The low wages of the doctors working in public and educational hospitals, which provide healthcare services to the majority of Egyptians, as well as the doctors’ feeling that they are treated unjustly, undermine their work quality. Doctors are also forced to deal with increasingly difficult working conditions.

For example, there are not enough beds for patients. In 2016, the Central Agency of Public Mobilization and Statistics revealed a sharp decline in the number of hospital beds despite the population growth. The total number of beds in 2003 was 145,703 with a population of 68,000,000 compared to 124,300 beds with a population of 90,000,000.

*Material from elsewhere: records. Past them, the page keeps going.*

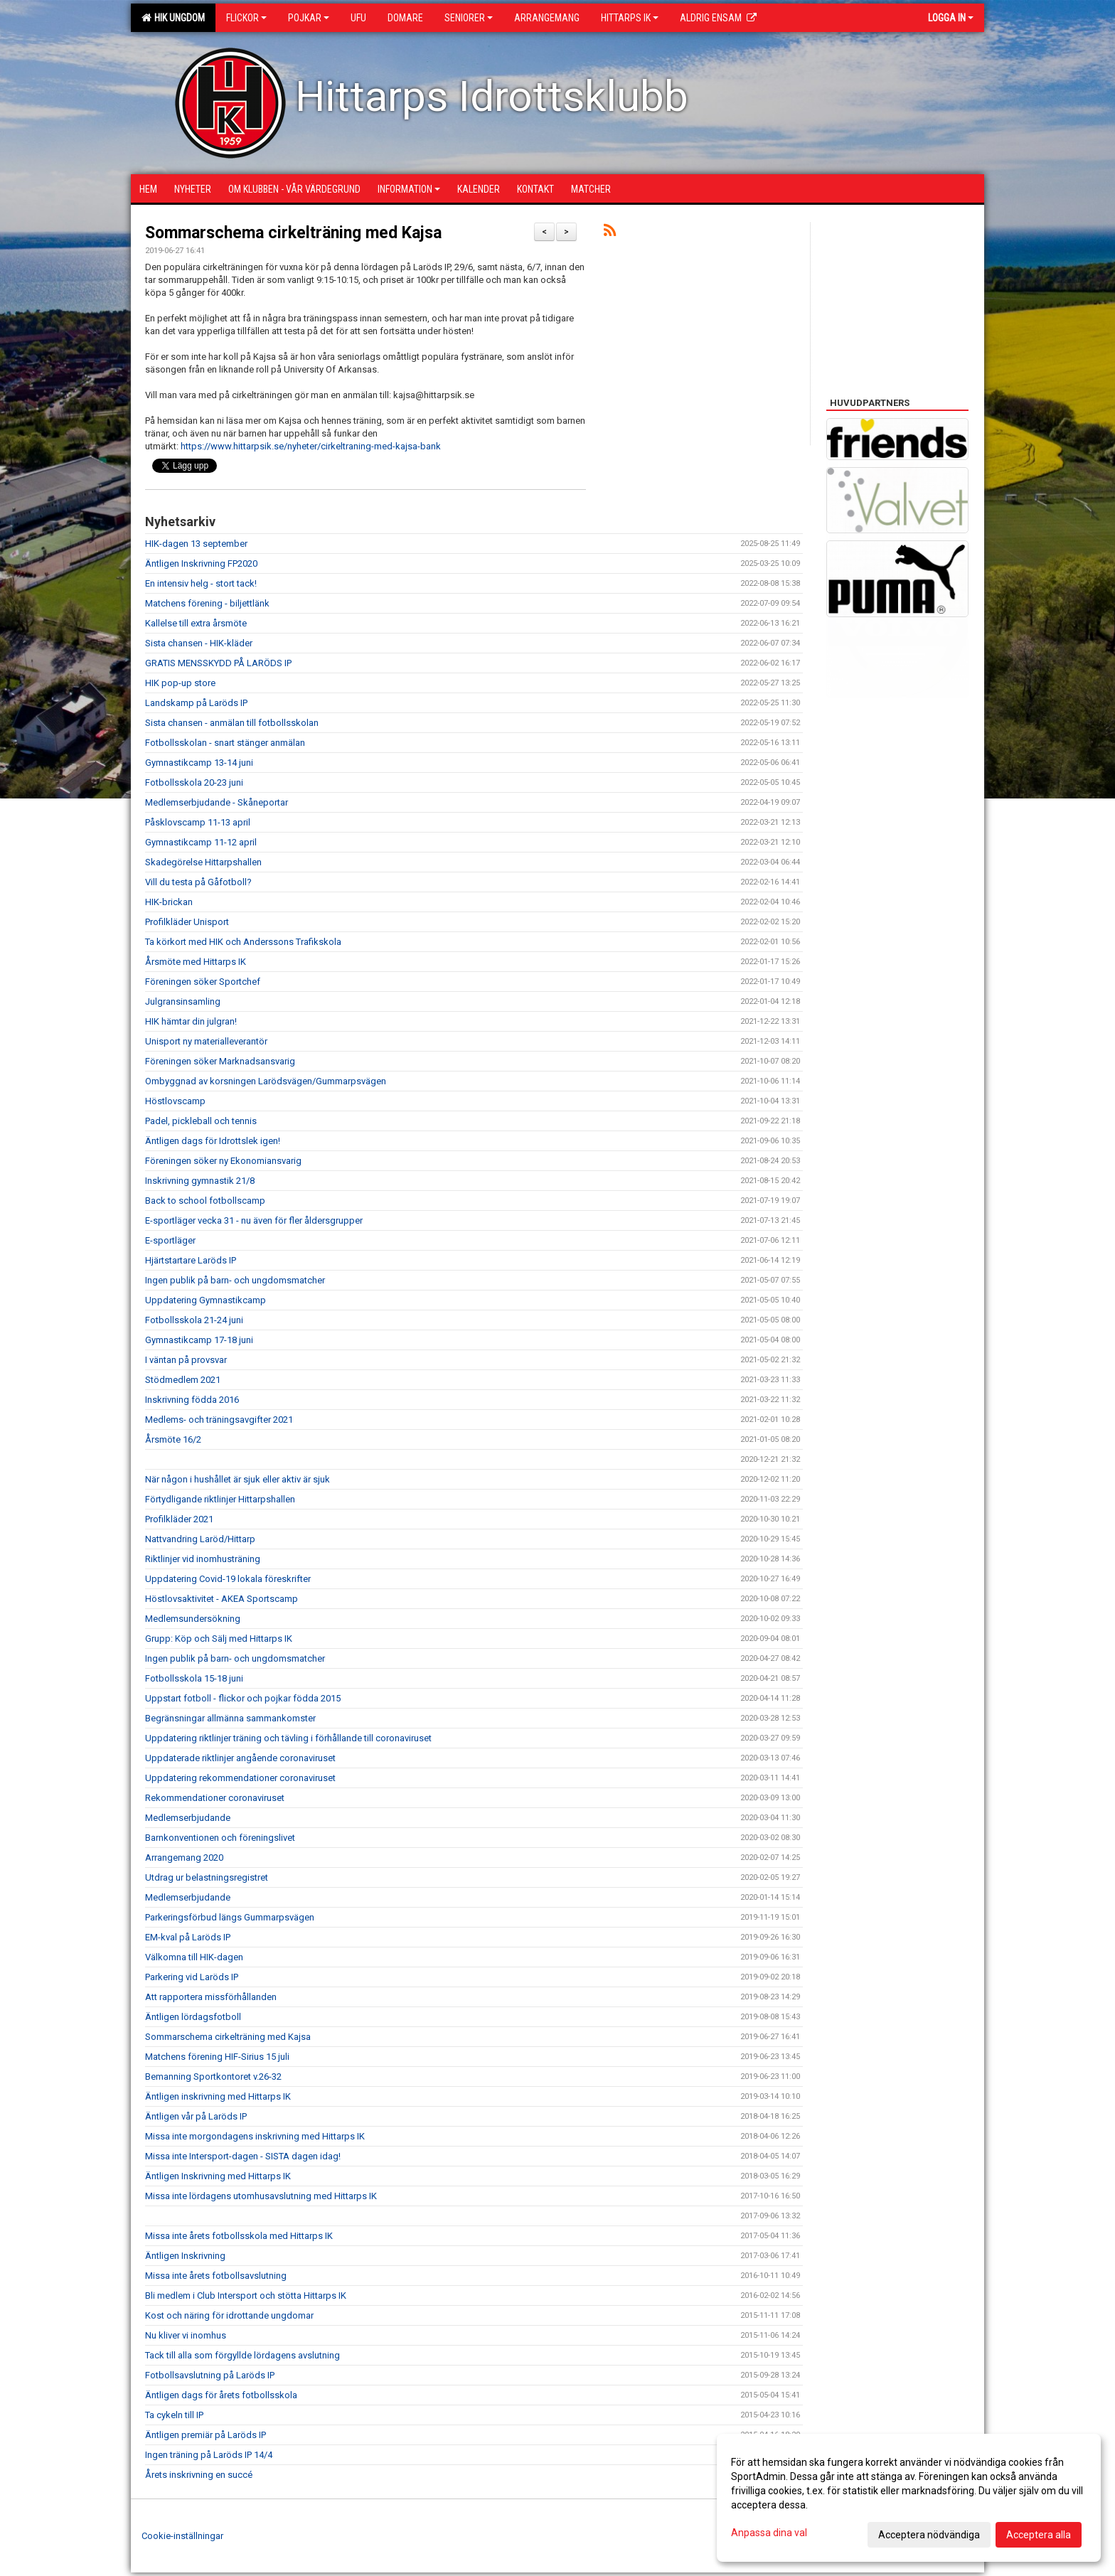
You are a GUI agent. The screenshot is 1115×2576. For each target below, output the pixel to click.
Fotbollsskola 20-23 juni (194, 782)
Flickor (246, 17)
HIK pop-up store (180, 683)
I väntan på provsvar (186, 1359)
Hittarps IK (629, 17)
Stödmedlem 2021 (182, 1379)
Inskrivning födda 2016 (192, 1399)
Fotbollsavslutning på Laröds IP (209, 2375)
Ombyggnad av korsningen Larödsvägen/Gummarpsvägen (265, 1081)
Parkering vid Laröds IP (191, 1977)
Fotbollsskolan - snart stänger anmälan (225, 742)
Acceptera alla (1038, 2534)
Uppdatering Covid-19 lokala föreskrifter (228, 1578)
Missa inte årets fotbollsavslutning (216, 2275)
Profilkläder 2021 (179, 1519)
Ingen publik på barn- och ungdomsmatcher (235, 1280)
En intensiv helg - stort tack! (201, 583)
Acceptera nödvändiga (929, 2534)
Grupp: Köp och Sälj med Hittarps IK (218, 1638)
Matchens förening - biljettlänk (207, 603)
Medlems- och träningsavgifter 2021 (219, 1419)
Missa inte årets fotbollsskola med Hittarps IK (239, 2235)
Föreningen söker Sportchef (202, 981)
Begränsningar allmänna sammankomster (230, 1718)
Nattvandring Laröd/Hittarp (200, 1539)
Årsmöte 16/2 (173, 1439)
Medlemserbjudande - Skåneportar (216, 802)
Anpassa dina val (769, 2532)
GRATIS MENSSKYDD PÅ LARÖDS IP (218, 663)
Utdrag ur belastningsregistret (206, 1877)
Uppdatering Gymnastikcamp (205, 1300)
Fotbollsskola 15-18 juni (194, 1678)
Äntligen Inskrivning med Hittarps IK (218, 2176)
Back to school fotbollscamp (205, 1200)
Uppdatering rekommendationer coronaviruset (240, 1778)
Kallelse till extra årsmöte (196, 623)
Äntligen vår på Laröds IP (196, 2116)
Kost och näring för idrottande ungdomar (229, 2315)
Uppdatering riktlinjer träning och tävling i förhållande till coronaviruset (288, 1738)
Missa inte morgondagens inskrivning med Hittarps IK (255, 2136)
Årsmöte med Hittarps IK (195, 961)
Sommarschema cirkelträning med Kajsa (293, 232)
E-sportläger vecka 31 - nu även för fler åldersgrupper (254, 1220)
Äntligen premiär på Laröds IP (205, 2435)
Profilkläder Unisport (187, 921)
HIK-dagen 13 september (196, 543)
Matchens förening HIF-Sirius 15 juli (217, 2056)
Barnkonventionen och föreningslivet (220, 1837)
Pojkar (308, 17)
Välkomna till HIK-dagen (194, 1957)
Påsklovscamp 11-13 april (197, 822)
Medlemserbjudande (187, 1817)
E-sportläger (170, 1240)
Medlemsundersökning (192, 1618)
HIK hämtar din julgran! (191, 1021)
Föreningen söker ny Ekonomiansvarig (223, 1160)
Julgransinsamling (182, 1001)
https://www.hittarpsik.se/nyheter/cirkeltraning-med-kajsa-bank (311, 446)
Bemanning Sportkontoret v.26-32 (213, 2076)
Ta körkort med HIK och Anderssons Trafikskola (243, 941)
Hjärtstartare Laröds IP (190, 1260)
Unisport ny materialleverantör (206, 1041)
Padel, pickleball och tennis (201, 1121)
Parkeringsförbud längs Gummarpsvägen (229, 1917)
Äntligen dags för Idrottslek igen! (212, 1140)
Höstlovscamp (175, 1101)
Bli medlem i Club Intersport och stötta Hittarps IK (245, 2295)
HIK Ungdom (173, 17)
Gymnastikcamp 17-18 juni (199, 1340)
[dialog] (909, 2498)
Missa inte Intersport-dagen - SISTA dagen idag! (243, 2156)
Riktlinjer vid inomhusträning (202, 1559)
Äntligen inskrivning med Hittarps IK (218, 2096)
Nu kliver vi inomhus (185, 2335)
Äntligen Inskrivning (185, 2255)
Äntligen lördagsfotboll (193, 2016)
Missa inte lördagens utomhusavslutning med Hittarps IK (261, 2196)
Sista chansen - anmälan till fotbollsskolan (232, 722)
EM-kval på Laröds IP (187, 1937)
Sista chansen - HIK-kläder (198, 643)
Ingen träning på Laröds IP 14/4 (208, 2454)
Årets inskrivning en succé (198, 2474)
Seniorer (468, 17)
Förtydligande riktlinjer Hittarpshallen (220, 1499)
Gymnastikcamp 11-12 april (201, 842)
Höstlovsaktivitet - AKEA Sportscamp (221, 1598)
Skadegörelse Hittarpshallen (203, 862)
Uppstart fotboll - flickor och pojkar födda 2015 (243, 1698)
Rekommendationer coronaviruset (214, 1797)
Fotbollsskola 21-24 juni (194, 1320)
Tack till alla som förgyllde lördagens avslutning (242, 2355)
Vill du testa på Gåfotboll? (198, 882)
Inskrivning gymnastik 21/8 (200, 1180)
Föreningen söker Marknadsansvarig (220, 1061)
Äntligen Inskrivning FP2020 (201, 563)
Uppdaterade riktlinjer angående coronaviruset (240, 1758)
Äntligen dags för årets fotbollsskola (221, 2395)
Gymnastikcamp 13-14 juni (199, 762)
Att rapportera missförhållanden (211, 1997)
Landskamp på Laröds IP (196, 703)
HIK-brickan (169, 902)
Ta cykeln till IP (174, 2415)
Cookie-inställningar (182, 2535)
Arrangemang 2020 (184, 1857)
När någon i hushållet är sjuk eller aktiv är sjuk (237, 1479)
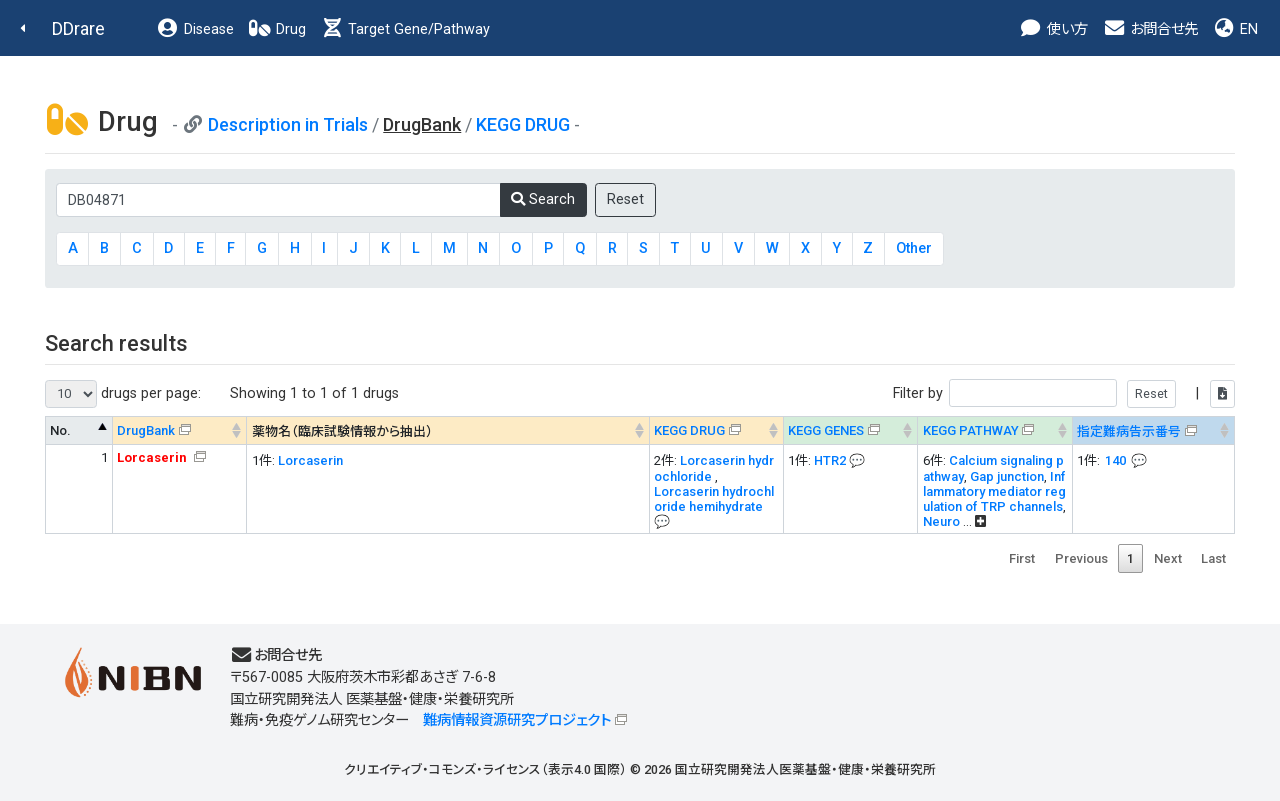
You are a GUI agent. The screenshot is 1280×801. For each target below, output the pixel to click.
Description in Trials (288, 124)
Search (543, 199)
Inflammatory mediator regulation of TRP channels (994, 491)
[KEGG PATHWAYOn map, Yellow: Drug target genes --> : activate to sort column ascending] (995, 430)
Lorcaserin (310, 460)
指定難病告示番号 (1129, 431)
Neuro (941, 521)
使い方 (1053, 29)
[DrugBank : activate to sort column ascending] (180, 430)
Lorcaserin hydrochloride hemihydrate (714, 499)
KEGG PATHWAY (971, 430)
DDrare (78, 28)
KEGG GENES (826, 430)
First (1022, 558)
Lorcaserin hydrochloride (714, 468)
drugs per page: (123, 394)
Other (914, 248)
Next (1168, 558)
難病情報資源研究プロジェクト (517, 720)
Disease (195, 29)
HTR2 (830, 460)
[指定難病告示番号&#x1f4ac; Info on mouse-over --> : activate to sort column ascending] (1153, 430)
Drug (277, 29)
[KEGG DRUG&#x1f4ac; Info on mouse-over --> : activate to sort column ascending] (716, 430)
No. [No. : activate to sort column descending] (60, 430)
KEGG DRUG (523, 124)
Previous (1081, 558)
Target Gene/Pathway (405, 29)
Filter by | (1064, 393)
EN (1235, 29)
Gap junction (1007, 476)
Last (1213, 558)
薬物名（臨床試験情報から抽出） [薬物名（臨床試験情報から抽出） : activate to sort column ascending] (342, 431)
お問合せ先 (1150, 29)
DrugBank (146, 430)
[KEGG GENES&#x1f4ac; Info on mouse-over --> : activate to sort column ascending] (850, 430)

In light of the decreasing number of beds and the law ratio of doctors to population, the number of deaths due to a poorly functioning health system is on the rise, the same statistics show. In 2010, of the 2,152,799 patients who were admitted into hospitals, 22,148 died and in 2012, 2,037,039 were admitted and 26,300 died with an increase of 4,000 deaths.

Systemic problem

Dr. Amr Shora, member of the Doctors Association’s Board of Directors, ascribes the failure of the health system to “corruption and the distribution and priorities of the state spending on the health sector, poor distribution of medical workers and the absence of a control system.”  

He says the association ensures doctors’ competence through the licenses it grants them and its disciplinary committee which holds wrongdoers accountable. The punishment scale starts from blaming, warning, fining, temporary withdrawal of licenses and eventually permanent withdrawal of licenses.

He adds: “In 2014, the association received 700 complaints which were investigated and 60 doctors were convicted. The other complaints were dropped as no mistakes were committed by doctors. Anesthesiologists are victims. They are the most accused of negligence due to their sensitive work. However, in most of the cases, the problems are caused by the medicines’ implications rather than the doctors’ mistakes,” says Shora.

Shora claims that the association, civil society organisations and some parties plan to improve the health system but they are ignored by the executive and legislative powers under a military dictatorship.